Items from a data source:
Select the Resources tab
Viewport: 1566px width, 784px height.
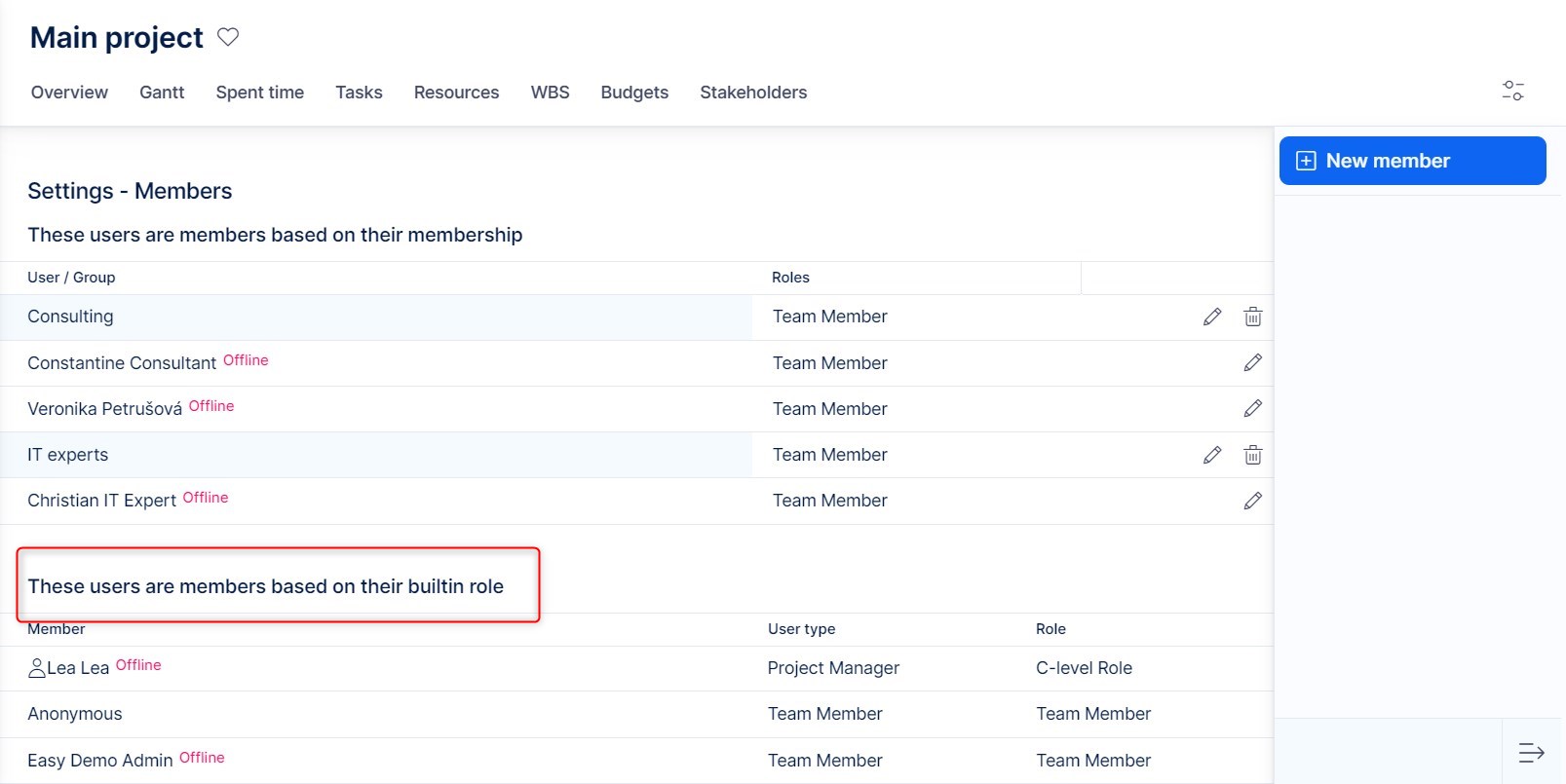456,93
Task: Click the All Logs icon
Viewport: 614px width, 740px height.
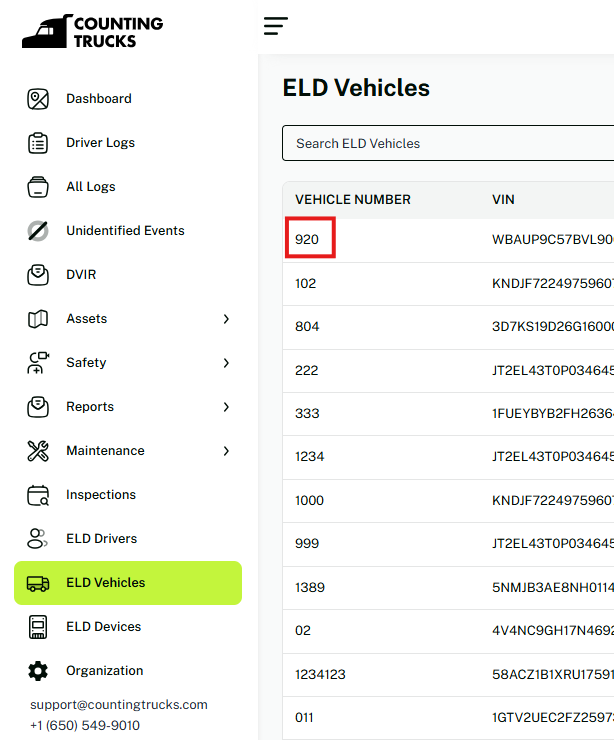Action: (38, 187)
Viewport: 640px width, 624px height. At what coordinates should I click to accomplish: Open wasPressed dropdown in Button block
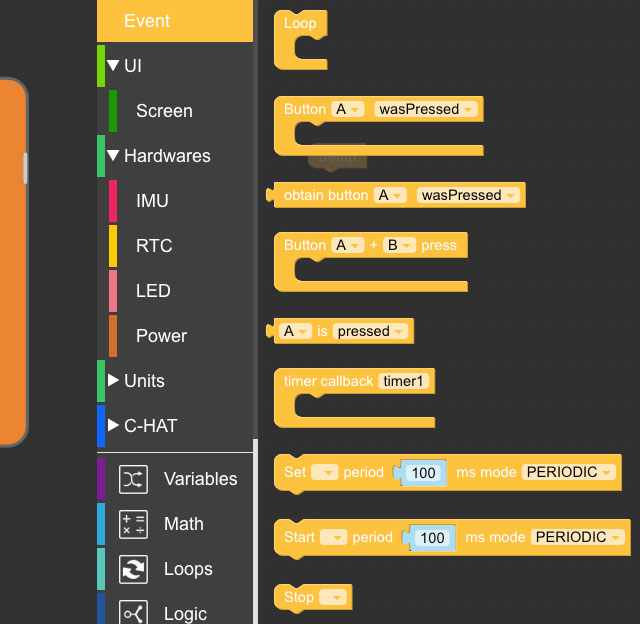[x=425, y=109]
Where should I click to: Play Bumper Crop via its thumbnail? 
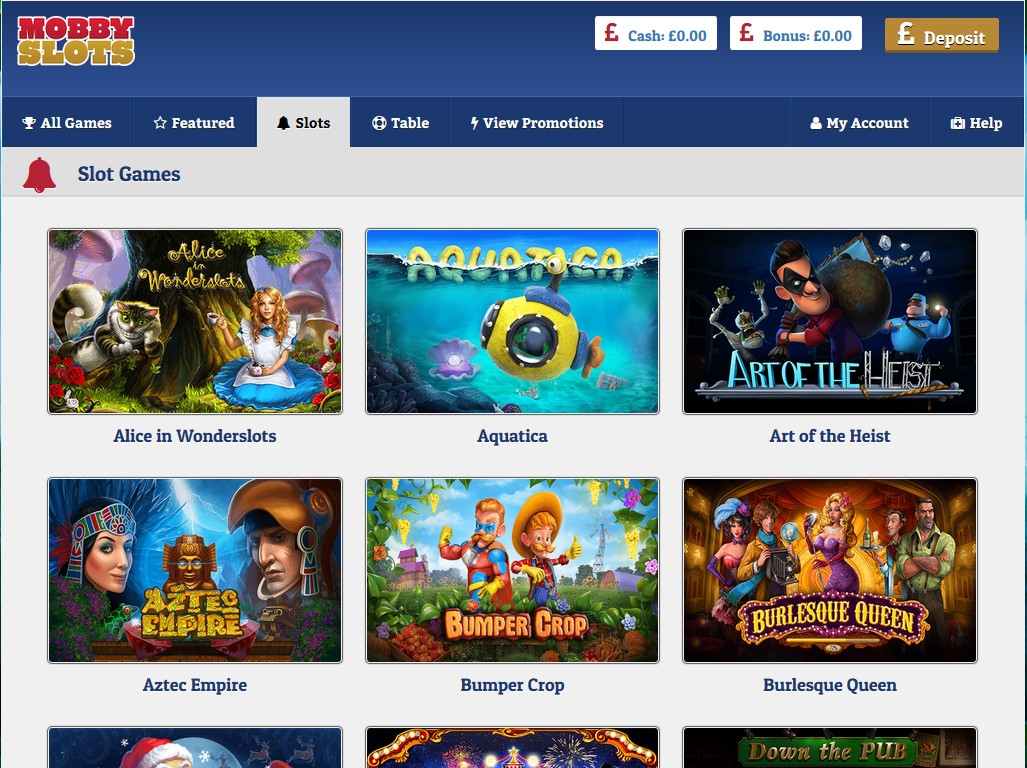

▶ _WORK INSTRUCTIONS_: Exact duplicates of all the entries are required, and no image may appear in them.

▶ _TASK RESPONSE_:
Select the Resources tab
Viewport: 1566px width, 784px height.
456,93
Task: Click the All Logs icon
Viewport: 614px width, 740px height.
Action: (38, 187)
Viewport: 640px width, 624px height. At what coordinates should I click to accomplish: Open wasPressed dropdown in Button block
[x=425, y=109]
Where should I click to: Play Bumper Crop via its thumbnail? 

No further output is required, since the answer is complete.